**TASK DESCRIPTION**
The data must be returned exactly. No line may be left out.

**DATA RECORDS**
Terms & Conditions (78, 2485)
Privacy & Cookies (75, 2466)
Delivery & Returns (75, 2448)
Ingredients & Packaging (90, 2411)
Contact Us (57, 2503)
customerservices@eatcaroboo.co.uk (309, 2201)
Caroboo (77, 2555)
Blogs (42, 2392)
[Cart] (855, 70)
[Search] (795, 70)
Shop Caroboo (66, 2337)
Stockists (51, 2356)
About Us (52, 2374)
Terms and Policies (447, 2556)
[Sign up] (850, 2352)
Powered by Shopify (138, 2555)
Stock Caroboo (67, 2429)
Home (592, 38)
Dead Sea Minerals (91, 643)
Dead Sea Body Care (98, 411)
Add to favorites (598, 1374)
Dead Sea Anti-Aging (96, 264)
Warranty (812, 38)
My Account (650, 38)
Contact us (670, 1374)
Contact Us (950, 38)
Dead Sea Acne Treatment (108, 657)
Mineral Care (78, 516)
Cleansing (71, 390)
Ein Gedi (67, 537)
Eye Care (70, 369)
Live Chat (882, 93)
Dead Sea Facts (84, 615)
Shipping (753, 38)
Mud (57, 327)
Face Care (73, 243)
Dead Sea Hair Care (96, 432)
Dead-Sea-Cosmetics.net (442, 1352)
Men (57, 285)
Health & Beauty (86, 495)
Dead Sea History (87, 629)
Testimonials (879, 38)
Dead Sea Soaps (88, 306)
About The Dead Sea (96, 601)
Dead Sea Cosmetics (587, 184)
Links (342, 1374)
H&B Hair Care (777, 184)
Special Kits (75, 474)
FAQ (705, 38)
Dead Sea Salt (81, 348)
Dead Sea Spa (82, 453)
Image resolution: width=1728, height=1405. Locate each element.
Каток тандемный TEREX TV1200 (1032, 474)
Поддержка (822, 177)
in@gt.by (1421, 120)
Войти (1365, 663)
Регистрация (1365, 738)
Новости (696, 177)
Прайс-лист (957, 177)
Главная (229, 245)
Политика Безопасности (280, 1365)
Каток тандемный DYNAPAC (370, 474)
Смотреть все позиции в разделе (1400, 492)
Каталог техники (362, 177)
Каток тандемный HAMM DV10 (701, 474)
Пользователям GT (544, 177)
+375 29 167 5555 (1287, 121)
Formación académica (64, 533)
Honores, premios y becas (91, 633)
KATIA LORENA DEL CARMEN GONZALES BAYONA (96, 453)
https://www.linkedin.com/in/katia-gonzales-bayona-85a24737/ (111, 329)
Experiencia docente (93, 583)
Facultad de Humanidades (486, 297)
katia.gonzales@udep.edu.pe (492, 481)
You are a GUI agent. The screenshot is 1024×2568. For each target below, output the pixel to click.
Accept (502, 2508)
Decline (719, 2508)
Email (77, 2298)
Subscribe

**EXERCISE RESULT**
Terms & Conditions (78, 2485)
Privacy & Cookies (75, 2466)
Delivery & Returns (75, 2448)
Ingredients & Packaging (90, 2411)
Contact Us (57, 2503)
customerservices@eatcaroboo.co.uk (309, 2201)
Caroboo (77, 2555)
Blogs (42, 2392)
[Cart] (855, 70)
[Search] (795, 70)
Shop Caroboo (66, 2337)
Stockists (51, 2356)
About Us (52, 2374)
Terms and Policies (447, 2556)
[Sign up] (850, 2352)
Powered by Shopify (138, 2555)
Stock Caroboo (67, 2429)
Home (592, 38)
Dead Sea Minerals (91, 643)
Dead Sea Body Care (98, 411)
Add to favorites (598, 1374)
Dead Sea Anti-Aging (96, 264)
Warranty (812, 38)
My Account (650, 38)
Contact us (670, 1374)
Contact Us (950, 38)
Dead Sea Acne Treatment (108, 657)
Mineral Care (78, 516)
Cleansing (71, 390)
Ein Gedi (67, 537)
Eye Care (70, 369)
Live Chat (882, 93)
Dead Sea Facts (84, 615)
Shipping (753, 38)
Mud (57, 327)
Face Care (73, 243)
Dead Sea Hair Care (96, 432)
Dead-Sea-Cosmetics.net (442, 1352)
Men (57, 285)
Health & Beauty (86, 495)
Dead Sea History (87, 629)
Testimonials (879, 38)
Dead Sea Soaps (88, 306)
About The Dead Sea (96, 601)
Dead Sea Cosmetics (587, 184)
Links (342, 1374)
H&B Hair Care (777, 184)
Special Kits (75, 474)
FAQ (705, 38)
Dead Sea Salt (81, 348)
Dead Sea Spa (82, 453)
Image resolution: width=1728, height=1405. Locate each element.
Каток тандемный TEREX TV1200 (1032, 474)
Поддержка (822, 177)
in@gt.by (1421, 120)
Войти (1365, 663)
Регистрация (1365, 738)
Новости (696, 177)
Прайс-лист (957, 177)
Главная (229, 245)
Политика Безопасности (280, 1365)
Каток тандемный DYNAPAC (370, 474)
Смотреть все позиции в разделе (1400, 492)
Каталог техники (362, 177)
Каток тандемный HAMM DV10 (701, 474)
Пользователям GT (544, 177)
+375 29 167 5555 (1287, 121)
Formación académica (64, 533)
Honores, premios y becas (91, 633)
KATIA LORENA DEL CARMEN GONZALES BAYONA (96, 453)
https://www.linkedin.com/in/katia-gonzales-bayona-85a24737/ (111, 329)
Experiencia docente (93, 583)
Facultad de Humanidades (486, 297)
katia.gonzales@udep.edu.pe (492, 481)
You are a GUI agent. The screenshot is 1024×2568. For each target below, output the pixel to click.
Accept (502, 2508)
Decline (719, 2508)
Email (77, 2298)
Subscribe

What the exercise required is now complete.